GPT-5.4 leads Terminal-Bench 2.0 at 75.1% vs Opus's 65.4%, and SWE-bench Pro at 57.7%. Its native Computer Use surpasses human performance on OSWorld at 75.0%.
Gemini 3.1 Pro: The Reasoning Powerhouse
Google's Gemini 3.1 Pro (Feb 19, 2026) ranks #1 on the Artificial Analysis Intelligence Index across 115 models, leading 13 of 16 benchmarks.
ARC-AGI-2: 77.1% — more than doubling its predecessor. GPQA Diamond: 94.3% (all-time record).
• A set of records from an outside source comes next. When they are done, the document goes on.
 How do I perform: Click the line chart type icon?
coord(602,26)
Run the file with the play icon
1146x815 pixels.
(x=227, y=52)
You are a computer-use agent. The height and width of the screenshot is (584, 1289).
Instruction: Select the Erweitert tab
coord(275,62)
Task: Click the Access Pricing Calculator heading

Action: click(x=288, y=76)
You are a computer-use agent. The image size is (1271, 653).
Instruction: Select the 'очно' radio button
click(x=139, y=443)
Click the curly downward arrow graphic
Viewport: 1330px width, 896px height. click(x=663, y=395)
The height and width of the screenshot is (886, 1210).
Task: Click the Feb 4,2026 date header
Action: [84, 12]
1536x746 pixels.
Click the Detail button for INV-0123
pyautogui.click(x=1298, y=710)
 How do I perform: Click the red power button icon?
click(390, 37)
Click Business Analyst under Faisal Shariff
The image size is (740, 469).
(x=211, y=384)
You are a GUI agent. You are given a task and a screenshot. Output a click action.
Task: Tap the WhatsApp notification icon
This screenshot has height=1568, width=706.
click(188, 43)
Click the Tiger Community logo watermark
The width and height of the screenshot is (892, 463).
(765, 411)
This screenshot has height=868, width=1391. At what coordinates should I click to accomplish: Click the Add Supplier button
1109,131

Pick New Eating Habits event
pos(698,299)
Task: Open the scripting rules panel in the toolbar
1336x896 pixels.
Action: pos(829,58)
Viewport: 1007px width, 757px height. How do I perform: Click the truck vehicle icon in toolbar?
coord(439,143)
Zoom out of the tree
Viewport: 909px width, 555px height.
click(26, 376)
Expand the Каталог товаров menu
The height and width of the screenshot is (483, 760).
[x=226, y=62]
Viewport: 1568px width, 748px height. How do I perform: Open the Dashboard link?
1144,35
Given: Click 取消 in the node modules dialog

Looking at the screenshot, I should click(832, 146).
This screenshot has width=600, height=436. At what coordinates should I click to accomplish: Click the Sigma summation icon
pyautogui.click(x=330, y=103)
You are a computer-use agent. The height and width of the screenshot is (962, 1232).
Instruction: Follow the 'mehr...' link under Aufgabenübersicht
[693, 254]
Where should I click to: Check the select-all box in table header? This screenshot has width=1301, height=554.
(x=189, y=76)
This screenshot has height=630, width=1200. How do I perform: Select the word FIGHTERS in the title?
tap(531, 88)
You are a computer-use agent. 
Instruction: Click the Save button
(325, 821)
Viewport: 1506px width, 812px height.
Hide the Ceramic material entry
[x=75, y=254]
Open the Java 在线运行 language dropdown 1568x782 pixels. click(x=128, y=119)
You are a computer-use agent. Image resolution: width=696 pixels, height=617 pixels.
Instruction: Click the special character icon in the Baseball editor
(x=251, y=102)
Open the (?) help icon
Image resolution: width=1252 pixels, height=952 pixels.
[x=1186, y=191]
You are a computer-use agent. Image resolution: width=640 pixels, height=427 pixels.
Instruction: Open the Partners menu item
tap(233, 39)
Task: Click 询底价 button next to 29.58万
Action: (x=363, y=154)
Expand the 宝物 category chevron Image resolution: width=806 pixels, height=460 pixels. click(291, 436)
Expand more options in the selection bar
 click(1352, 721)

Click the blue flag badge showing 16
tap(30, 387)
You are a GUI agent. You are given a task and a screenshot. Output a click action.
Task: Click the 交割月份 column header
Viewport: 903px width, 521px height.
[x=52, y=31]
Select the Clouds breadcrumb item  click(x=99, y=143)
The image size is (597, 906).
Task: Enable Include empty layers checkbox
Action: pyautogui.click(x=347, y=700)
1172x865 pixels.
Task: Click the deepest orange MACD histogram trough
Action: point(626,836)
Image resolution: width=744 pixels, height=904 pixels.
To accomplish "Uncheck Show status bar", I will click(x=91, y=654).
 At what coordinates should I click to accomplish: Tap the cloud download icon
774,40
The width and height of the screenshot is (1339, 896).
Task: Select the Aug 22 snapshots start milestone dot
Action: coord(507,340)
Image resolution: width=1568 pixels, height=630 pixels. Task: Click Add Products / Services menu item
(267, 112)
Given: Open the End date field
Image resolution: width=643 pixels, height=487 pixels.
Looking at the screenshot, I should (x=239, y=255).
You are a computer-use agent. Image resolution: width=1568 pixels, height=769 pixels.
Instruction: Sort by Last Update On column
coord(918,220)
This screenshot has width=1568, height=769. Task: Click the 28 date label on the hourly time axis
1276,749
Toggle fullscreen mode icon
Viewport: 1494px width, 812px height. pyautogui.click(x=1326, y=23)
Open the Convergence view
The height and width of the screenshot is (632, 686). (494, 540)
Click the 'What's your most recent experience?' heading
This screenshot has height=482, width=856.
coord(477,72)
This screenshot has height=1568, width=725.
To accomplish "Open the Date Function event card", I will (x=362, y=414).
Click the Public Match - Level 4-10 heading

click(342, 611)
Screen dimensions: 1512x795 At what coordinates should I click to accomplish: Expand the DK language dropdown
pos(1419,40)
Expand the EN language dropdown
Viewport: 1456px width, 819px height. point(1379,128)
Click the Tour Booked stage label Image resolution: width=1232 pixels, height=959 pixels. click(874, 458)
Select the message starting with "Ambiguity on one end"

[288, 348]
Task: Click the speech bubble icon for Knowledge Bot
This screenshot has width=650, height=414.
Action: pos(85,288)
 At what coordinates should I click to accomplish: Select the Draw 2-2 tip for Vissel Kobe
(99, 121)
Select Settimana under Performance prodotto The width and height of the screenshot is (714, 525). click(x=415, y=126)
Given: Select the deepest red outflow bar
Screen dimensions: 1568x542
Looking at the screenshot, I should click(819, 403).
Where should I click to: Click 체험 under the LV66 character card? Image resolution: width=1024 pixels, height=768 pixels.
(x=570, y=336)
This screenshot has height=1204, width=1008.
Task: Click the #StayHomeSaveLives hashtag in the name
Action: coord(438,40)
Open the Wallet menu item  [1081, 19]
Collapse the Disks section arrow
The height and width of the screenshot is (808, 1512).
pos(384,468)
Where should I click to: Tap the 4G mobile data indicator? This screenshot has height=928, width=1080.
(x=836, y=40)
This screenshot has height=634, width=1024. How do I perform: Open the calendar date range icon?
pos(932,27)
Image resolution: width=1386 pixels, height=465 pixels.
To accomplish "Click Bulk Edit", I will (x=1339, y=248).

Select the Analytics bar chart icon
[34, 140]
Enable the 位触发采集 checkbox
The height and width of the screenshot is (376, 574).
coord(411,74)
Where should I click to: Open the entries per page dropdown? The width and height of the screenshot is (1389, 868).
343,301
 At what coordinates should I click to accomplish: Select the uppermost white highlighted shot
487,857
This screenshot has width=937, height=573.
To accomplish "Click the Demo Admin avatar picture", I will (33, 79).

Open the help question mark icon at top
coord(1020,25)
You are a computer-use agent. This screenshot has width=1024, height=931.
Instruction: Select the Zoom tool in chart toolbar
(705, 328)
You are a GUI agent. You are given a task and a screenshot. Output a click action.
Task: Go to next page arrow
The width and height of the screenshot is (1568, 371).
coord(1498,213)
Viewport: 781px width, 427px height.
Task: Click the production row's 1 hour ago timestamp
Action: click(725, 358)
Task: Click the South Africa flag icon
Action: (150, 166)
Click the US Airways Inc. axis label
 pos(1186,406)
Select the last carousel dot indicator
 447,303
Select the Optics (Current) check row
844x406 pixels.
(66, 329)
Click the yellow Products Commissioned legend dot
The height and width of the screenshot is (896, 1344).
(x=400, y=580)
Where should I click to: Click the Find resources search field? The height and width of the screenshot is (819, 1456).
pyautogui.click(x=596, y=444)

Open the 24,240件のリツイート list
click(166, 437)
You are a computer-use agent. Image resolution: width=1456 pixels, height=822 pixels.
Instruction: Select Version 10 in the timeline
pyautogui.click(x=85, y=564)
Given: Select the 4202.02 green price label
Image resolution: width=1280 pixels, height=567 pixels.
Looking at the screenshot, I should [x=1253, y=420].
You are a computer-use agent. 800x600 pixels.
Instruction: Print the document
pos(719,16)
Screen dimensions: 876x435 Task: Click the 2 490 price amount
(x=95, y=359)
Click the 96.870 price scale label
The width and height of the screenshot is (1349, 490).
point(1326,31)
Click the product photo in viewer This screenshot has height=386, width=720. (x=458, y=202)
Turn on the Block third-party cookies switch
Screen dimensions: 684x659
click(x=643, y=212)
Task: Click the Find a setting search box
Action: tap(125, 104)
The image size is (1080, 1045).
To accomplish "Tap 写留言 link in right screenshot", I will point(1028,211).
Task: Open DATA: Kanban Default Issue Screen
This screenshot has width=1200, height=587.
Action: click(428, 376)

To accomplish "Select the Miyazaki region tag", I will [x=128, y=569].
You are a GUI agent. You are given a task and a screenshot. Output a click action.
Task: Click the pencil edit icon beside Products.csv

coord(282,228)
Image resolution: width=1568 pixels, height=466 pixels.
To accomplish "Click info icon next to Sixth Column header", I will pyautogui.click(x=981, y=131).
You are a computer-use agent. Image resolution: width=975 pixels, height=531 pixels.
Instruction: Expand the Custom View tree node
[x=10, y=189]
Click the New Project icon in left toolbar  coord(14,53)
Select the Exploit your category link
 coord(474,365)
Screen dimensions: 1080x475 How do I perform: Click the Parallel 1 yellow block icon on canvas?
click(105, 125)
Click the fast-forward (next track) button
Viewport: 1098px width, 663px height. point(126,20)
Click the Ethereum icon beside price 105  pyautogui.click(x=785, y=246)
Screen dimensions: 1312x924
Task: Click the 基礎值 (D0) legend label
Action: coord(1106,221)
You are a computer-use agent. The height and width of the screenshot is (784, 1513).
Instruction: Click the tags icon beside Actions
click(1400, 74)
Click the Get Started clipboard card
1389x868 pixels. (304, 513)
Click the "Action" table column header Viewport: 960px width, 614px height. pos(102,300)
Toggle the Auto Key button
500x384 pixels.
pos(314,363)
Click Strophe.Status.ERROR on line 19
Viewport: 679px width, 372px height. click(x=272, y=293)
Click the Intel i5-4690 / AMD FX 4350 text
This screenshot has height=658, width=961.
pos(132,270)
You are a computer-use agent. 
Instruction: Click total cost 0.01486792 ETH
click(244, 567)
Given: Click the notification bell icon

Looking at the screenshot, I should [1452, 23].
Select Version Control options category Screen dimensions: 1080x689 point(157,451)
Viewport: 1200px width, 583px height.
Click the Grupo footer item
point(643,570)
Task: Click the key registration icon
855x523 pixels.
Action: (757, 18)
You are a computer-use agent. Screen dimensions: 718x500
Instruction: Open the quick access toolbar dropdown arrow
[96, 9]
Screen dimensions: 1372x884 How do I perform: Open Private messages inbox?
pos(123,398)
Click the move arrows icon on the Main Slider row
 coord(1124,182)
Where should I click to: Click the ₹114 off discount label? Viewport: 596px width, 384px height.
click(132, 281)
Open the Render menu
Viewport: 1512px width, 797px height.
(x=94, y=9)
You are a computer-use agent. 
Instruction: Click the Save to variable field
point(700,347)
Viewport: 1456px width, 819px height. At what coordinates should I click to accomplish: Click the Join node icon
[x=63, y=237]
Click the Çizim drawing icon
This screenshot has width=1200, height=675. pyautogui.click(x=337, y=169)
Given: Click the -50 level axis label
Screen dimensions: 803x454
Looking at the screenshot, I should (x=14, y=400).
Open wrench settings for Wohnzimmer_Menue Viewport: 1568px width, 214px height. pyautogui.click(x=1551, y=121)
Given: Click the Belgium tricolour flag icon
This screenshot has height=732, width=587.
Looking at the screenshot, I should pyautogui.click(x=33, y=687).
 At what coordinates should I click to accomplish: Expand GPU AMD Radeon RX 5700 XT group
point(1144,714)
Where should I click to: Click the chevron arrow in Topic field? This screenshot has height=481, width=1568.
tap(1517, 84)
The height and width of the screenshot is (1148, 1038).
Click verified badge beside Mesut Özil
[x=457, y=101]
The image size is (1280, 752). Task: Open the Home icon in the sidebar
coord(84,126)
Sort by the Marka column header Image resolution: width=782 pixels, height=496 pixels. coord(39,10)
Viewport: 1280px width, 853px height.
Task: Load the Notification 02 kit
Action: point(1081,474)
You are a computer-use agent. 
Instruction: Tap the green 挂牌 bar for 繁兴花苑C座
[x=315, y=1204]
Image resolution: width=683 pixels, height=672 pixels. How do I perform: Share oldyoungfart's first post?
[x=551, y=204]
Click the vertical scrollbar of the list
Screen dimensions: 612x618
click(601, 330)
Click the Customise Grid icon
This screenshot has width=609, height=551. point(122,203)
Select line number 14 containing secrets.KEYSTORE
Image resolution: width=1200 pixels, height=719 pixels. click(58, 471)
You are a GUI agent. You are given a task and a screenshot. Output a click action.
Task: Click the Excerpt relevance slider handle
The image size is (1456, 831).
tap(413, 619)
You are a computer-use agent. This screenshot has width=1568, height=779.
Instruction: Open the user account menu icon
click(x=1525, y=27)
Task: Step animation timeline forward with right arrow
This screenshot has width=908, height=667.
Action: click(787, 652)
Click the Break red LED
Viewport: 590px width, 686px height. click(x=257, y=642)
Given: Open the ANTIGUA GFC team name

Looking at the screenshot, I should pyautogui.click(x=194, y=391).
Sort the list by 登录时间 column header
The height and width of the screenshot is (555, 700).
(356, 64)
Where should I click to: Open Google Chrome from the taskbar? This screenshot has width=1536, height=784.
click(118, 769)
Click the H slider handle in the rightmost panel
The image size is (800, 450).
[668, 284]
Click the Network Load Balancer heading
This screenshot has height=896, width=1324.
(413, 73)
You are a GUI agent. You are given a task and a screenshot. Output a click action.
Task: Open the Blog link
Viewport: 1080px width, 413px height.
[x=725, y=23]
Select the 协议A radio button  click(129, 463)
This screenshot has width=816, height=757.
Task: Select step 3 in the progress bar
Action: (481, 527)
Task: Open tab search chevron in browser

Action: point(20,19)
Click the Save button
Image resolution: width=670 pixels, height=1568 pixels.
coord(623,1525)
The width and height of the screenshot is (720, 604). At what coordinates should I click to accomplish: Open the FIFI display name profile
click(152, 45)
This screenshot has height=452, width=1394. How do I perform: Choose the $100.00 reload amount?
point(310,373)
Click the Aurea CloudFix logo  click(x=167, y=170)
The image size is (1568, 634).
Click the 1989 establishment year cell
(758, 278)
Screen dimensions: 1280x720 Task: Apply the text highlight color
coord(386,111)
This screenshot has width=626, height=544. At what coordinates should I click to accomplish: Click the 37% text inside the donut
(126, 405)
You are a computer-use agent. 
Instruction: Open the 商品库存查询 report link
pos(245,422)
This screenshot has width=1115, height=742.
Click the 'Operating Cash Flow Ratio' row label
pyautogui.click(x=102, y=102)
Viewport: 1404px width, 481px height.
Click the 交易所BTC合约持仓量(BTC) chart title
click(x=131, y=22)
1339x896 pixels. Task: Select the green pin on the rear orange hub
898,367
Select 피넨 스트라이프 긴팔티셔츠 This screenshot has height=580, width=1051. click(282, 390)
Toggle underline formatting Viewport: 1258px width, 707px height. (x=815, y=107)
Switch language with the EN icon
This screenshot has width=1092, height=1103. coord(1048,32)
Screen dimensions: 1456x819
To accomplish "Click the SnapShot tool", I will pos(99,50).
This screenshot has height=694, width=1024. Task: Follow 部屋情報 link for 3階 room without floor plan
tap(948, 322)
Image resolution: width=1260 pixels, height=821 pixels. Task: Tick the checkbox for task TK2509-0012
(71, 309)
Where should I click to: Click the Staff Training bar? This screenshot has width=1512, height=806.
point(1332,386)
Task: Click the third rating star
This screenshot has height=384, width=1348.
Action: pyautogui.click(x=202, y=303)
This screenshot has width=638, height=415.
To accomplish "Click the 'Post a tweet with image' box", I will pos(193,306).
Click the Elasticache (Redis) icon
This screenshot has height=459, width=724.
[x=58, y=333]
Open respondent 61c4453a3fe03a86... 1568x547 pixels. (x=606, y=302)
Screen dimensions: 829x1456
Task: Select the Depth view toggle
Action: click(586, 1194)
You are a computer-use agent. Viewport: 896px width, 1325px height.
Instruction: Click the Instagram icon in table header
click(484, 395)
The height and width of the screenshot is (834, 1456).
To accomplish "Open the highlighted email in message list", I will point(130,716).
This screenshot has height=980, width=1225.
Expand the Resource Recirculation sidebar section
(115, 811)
But SWE-Bench Verified trails at 68.5%, and latency averages 29 seconds to first token.
Benchmark Comparison
| Benchmark | Claude Opus 4.6 | GPT-5.4 | Gemini 3.1 Pro | MiniMax M2.7 |
|---|---|---|---|---|
| SWE-bench Verified | 80.8% | ~78% | 68.5% | TBD |
| SWE-bench Pro | ~45% | 57.7% | — | 56.2% |
| ARC-AGI-2 | 68.8% | 52.9% | 77.1% | — |
| GPQA Diamond | 91.3% | 93.2% | 94.3% | — |
| PinchBench | ~87% | — | — | 86.2% |
| Terminal Bench 2.0 | 65.4% | 75.1% | — | 57.0% |
| Chatbot Arena ELO | 1503 | 1463 | — | TBD |
| MMLU | 91.1% | 89.6% | — | — |
Pricing Comparison
| Model | Input (per 1M tokens) | Output (per 1M tokens) | Context Window |
|---|---|---|---|
| MiniMax M2.7 | $0.30 | $1.20 | 205K |
| GPT-5.4 | $2.50 | $15.00 | 128K |
| Claude Opus 4.6 | $5.00 | $25.00 | 200K (1M beta) |
| Gemini 3.1 Pro | ~$1.25 | ~$5.00 | 1M |
MiniMax M2.7 is 8x cheaper than GPT-5.4 and 16x cheaper than Claude Opus 4.6 on input tokens.
Which Model Should You Choose?
- **Budget production:** MiniMax M2.7 — frontier performance at 1/10th the price
- **Complex coding:** Claude Opus 4.6 — 80.8% SWE-bench, #1 Chatbot Arena
- **Agentic automation:** GPT-5.4 — Terminal-Bench leader, Computer Use built in
- **Research/reasoning:** Gemini 3.1 Pro — ARC-AGI-2 and GPQA Diamond champion
The AI model comparison in March 2026 reveals a market where no single model dominates every category. The era of one clear best model is over. The smartest strategy is matching the model to the task.